PROBLEM TO WORK ON:
Return, word for word, every line from the start of the records through the line that contains "preview-canvas is located", inclusive.

*** Opening TASK MATERIAL ***

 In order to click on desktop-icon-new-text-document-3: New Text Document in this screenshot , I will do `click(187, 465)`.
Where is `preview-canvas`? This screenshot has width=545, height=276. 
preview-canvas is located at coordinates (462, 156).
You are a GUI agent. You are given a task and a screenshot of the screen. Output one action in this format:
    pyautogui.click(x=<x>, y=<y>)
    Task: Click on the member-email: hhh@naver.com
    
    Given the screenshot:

*** Closing TASK MATERIAL ***

YOUR RESPONSE:
 In order to click on desktop-icon-new-text-document-3: New Text Document in this screenshot , I will do `click(187, 465)`.
Where is `preview-canvas`? This screenshot has width=545, height=276. 
preview-canvas is located at coordinates (462, 156).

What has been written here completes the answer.